## Assigned task
Every record shown here needs to be repeated exactly.

(Stored records)
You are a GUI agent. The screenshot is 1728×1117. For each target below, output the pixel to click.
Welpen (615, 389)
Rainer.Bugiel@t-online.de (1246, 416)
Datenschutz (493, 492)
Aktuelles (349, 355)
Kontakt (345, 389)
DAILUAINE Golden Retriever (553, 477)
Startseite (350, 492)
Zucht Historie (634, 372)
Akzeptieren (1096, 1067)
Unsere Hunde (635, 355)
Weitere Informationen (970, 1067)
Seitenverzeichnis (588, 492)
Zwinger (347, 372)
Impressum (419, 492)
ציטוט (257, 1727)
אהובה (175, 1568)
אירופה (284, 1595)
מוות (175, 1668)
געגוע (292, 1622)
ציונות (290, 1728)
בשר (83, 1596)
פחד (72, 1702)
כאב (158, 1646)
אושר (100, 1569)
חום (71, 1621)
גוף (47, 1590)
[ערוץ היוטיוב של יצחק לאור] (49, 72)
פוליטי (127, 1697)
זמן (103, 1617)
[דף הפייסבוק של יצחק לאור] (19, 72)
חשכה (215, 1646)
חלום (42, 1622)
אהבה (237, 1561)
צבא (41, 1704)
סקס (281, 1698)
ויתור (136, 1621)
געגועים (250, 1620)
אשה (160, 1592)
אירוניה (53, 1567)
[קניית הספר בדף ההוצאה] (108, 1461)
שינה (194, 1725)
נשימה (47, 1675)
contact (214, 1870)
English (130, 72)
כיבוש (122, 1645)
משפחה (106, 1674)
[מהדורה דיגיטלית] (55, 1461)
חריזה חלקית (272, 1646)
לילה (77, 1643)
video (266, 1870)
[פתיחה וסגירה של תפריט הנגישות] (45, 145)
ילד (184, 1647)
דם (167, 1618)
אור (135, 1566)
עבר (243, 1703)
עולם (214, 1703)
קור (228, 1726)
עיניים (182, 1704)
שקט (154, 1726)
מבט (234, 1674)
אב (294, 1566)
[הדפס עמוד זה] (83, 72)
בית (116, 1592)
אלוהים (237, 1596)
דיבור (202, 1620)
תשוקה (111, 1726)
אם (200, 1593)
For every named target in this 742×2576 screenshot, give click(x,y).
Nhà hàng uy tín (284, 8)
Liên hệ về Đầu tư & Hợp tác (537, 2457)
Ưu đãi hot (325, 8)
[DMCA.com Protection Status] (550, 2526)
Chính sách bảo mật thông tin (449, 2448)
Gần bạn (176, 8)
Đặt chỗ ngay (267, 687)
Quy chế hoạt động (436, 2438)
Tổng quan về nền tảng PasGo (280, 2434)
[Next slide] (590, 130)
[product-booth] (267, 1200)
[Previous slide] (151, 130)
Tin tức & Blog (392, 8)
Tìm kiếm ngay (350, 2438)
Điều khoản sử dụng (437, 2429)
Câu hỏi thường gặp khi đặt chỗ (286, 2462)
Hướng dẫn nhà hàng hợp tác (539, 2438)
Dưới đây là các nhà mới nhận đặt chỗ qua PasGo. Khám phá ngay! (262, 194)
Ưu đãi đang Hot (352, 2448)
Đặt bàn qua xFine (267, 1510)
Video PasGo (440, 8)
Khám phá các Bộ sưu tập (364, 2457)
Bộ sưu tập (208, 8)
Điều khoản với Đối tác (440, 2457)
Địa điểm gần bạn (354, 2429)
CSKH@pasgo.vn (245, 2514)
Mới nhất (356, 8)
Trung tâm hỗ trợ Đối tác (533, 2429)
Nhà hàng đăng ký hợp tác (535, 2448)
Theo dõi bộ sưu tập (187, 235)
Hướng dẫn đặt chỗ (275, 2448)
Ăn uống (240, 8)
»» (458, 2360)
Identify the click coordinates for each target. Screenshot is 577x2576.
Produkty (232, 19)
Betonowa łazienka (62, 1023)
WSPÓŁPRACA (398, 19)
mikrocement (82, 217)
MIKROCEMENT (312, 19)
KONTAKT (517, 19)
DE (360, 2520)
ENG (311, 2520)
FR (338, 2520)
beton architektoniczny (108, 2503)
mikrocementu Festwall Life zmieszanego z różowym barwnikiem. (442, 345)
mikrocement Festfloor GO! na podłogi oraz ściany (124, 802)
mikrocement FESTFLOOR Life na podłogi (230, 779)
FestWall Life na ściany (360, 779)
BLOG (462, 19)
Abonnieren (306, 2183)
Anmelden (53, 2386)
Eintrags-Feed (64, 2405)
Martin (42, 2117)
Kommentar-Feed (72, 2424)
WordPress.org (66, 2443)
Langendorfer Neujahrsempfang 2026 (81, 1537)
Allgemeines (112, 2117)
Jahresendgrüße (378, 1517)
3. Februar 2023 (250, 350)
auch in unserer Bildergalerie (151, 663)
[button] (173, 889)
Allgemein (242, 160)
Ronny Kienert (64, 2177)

## Exercise result
You are a GUI agent. The screenshot is 1728×1117. For each target below, output the pixel to click.
Welpen (615, 389)
Rainer.Bugiel@t-online.de (1246, 416)
Datenschutz (493, 492)
Aktuelles (349, 355)
Kontakt (345, 389)
DAILUAINE Golden Retriever (553, 477)
Startseite (350, 492)
Zucht Historie (634, 372)
Akzeptieren (1096, 1067)
Unsere Hunde (635, 355)
Weitere Informationen (970, 1067)
Seitenverzeichnis (588, 492)
Zwinger (347, 372)
Impressum (419, 492)
ציטוט (257, 1727)
אהובה (175, 1568)
אירופה (284, 1595)
מוות (175, 1668)
געגוע (292, 1622)
ציונות (290, 1728)
בשר (83, 1596)
פחד (72, 1702)
כאב (158, 1646)
אושר (100, 1569)
חום (71, 1621)
גוף (47, 1590)
[ערוץ היוטיוב של יצחק לאור] (49, 72)
פוליטי (127, 1697)
זמן (103, 1617)
[דף הפייסבוק של יצחק לאור] (19, 72)
חשכה (215, 1646)
חלום (42, 1622)
אהבה (237, 1561)
צבא (41, 1704)
סקס (281, 1698)
ויתור (136, 1621)
געגועים (250, 1620)
אשה (160, 1592)
אירוניה (53, 1567)
[קניית הספר בדף ההוצאה] (108, 1461)
שינה (194, 1725)
נשימה (47, 1675)
contact (214, 1870)
English (130, 72)
כיבוש (122, 1645)
משפחה (106, 1674)
[מהדורה דיגיטלית] (55, 1461)
חריזה חלקית (272, 1646)
לילה (77, 1643)
video (266, 1870)
[פתיחה וסגירה של תפריט הנגישות] (45, 145)
ילד (184, 1647)
דם (167, 1618)
אור (135, 1566)
עבר (243, 1703)
עולם (214, 1703)
קור (228, 1726)
עיניים (182, 1704)
שקט (154, 1726)
מבט (234, 1674)
אב (294, 1566)
[הדפס עמוד זה] (83, 72)
בית (116, 1592)
אלוהים (237, 1596)
דיבור (202, 1620)
תשוקה (111, 1726)
אם (200, 1593)
For every named target in this 742×2576 screenshot, give click(x,y).
Nhà hàng uy tín (284, 8)
Liên hệ về Đầu tư & Hợp tác (537, 2457)
Ưu đãi hot (325, 8)
[DMCA.com Protection Status] (550, 2526)
Chính sách bảo mật thông tin (449, 2448)
Gần bạn (176, 8)
Đặt chỗ ngay (267, 687)
Quy chế hoạt động (436, 2438)
Tổng quan về nền tảng PasGo (280, 2434)
[Next slide] (590, 130)
[product-booth] (267, 1200)
[Previous slide] (151, 130)
Tin tức & Blog (392, 8)
Tìm kiếm ngay (350, 2438)
Điều khoản sử dụng (437, 2429)
Câu hỏi thường gặp khi đặt chỗ (286, 2462)
Hướng dẫn nhà hàng hợp tác (539, 2438)
Dưới đây là các nhà mới nhận đặt chỗ qua PasGo. Khám phá ngay! (262, 194)
Ưu đãi đang Hot (352, 2448)
Đặt bàn qua xFine (267, 1510)
Video PasGo (440, 8)
Khám phá các Bộ sưu tập (364, 2457)
Bộ sưu tập (208, 8)
Điều khoản với Đối tác (440, 2457)
Địa điểm gần bạn (354, 2429)
CSKH@pasgo.vn (245, 2514)
Mới nhất (356, 8)
Trung tâm hỗ trợ Đối tác (533, 2429)
Nhà hàng đăng ký hợp tác (535, 2448)
Theo dõi bộ sưu tập (187, 235)
Hướng dẫn đặt chỗ (275, 2448)
Ăn uống (240, 8)
»» (458, 2360)
Identify the click coordinates for each target. Screenshot is 577x2576.
Produkty (232, 19)
Betonowa łazienka (62, 1023)
WSPÓŁPRACA (398, 19)
mikrocement (82, 217)
MIKROCEMENT (312, 19)
KONTAKT (517, 19)
DE (360, 2520)
ENG (311, 2520)
FR (338, 2520)
beton architektoniczny (108, 2503)
mikrocementu Festwall Life zmieszanego z różowym barwnikiem. (442, 345)
mikrocement Festfloor GO! na podłogi oraz ściany (124, 802)
mikrocement FESTFLOOR Life na podłogi (230, 779)
FestWall Life na ściany (360, 779)
BLOG (462, 19)
Abonnieren (306, 2183)
Anmelden (53, 2386)
Eintrags-Feed (64, 2405)
Martin (42, 2117)
Kommentar-Feed (72, 2424)
WordPress.org (66, 2443)
Langendorfer Neujahrsempfang 2026 (81, 1537)
Allgemeines (112, 2117)
Jahresendgrüße (378, 1517)
3. Februar 2023 (250, 350)
auch in unserer Bildergalerie (151, 663)
[button] (173, 889)
Allgemein (242, 160)
Ronny Kienert (64, 2177)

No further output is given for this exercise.